▸ EXERCISE DIRECTIONS
Your answer should consist only of the lines below from the one with "Datasets (164, 238)" through the one with "Trigony Hotel and Garden Spa (435, 1615)", copied exactly.
***** THE RECORDS *****
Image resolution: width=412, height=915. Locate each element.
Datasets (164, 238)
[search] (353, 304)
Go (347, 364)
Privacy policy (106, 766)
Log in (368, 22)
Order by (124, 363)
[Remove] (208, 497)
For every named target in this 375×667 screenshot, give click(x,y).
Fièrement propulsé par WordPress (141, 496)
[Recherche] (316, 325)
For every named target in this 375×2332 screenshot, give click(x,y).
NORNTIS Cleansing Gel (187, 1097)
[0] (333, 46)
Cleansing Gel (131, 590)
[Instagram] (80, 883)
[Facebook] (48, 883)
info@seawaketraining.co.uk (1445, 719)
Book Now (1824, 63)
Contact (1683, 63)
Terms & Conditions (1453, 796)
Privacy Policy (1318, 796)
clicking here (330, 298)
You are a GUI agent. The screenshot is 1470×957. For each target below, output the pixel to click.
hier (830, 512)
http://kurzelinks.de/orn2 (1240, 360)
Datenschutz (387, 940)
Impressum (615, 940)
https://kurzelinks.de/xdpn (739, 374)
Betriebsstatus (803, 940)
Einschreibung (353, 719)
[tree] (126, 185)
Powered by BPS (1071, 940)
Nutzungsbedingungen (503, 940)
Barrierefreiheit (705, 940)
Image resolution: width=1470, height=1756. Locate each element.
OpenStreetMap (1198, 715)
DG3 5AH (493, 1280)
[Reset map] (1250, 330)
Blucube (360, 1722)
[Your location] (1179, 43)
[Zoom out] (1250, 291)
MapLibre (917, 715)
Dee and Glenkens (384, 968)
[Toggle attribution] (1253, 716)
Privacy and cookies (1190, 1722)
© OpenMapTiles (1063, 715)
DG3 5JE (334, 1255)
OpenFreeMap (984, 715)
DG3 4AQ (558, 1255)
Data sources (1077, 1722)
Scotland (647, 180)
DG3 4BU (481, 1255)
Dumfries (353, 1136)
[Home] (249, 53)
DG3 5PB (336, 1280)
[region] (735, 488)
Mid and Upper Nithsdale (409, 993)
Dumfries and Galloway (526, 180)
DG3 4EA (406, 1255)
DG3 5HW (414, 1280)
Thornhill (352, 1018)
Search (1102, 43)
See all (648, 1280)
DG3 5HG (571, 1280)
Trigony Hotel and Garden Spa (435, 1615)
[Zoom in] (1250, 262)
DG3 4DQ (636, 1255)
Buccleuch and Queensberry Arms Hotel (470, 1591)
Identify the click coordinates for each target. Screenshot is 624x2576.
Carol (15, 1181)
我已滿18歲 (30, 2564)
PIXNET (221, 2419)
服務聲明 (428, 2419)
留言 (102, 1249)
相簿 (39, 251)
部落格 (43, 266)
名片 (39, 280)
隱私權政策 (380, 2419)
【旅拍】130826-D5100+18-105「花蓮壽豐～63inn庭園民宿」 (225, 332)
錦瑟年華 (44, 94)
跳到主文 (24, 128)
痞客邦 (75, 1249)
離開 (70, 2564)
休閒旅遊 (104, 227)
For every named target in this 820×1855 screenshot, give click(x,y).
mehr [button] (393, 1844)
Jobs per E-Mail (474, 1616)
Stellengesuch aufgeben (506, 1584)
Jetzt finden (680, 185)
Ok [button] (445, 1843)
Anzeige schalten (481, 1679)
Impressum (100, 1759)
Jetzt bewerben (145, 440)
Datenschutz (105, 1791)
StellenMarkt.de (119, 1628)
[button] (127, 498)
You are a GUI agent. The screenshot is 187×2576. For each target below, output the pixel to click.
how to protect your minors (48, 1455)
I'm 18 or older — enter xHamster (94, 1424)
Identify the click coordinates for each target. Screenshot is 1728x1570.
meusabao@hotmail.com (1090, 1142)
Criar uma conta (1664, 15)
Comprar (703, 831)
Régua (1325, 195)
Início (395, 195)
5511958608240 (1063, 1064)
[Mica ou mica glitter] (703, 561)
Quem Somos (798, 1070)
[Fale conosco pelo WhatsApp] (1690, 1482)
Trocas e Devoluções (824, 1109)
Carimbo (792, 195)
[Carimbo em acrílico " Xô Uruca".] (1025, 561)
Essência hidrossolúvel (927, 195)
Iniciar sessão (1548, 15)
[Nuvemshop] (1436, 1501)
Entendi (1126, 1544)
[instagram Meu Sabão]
*****
▸ ANSWER FOR THE TASK
Datasets (164, 238)
[search] (353, 304)
Go (347, 364)
Privacy policy (106, 766)
Log in (368, 22)
Order by (124, 363)
[Remove] (208, 497)
For every named target in this 375×667 screenshot, give click(x,y).
Fièrement propulsé par WordPress (141, 496)
[Recherche] (316, 325)
For every named target in this 375×2332 screenshot, give click(x,y).
NORNTIS Cleansing Gel (187, 1097)
[0] (333, 46)
Cleansing Gel (131, 590)
[Instagram] (80, 883)
[Facebook] (48, 883)
info@seawaketraining.co.uk (1445, 719)
Book Now (1824, 63)
Contact (1683, 63)
Terms & Conditions (1453, 796)
Privacy Policy (1318, 796)
clicking here (330, 298)
You are a GUI agent. The screenshot is 1470×957. For each target below, output the pixel to click.
hier (830, 512)
http://kurzelinks.de/orn2 (1240, 360)
Datenschutz (387, 940)
Impressum (615, 940)
https://kurzelinks.de/xdpn (739, 374)
Betriebsstatus (803, 940)
Einschreibung (353, 719)
[tree] (126, 185)
Powered by BPS (1071, 940)
Nutzungsbedingungen (503, 940)
Barrierefreiheit (705, 940)
Image resolution: width=1470, height=1756. Locate each element.
OpenStreetMap (1198, 715)
DG3 5AH (493, 1280)
[Reset map] (1250, 330)
Blucube (360, 1722)
[Your location] (1179, 43)
[Zoom out] (1250, 291)
MapLibre (917, 715)
Dee and Glenkens (384, 968)
[Toggle attribution] (1253, 716)
Privacy and cookies (1190, 1722)
© OpenMapTiles (1063, 715)
DG3 5JE (334, 1255)
OpenFreeMap (984, 715)
DG3 4AQ (558, 1255)
Data sources (1077, 1722)
Scotland (647, 180)
DG3 4BU (481, 1255)
Dumfries (353, 1136)
[Home] (249, 53)
DG3 5PB (336, 1280)
[region] (735, 488)
Mid and Upper Nithsdale (409, 993)
Dumfries and Galloway (526, 180)
DG3 4EA (406, 1255)
DG3 5HW (414, 1280)
Thornhill (352, 1018)
Search (1102, 43)
See all (648, 1280)
DG3 5HG (571, 1280)
Trigony Hotel and Garden Spa (435, 1615)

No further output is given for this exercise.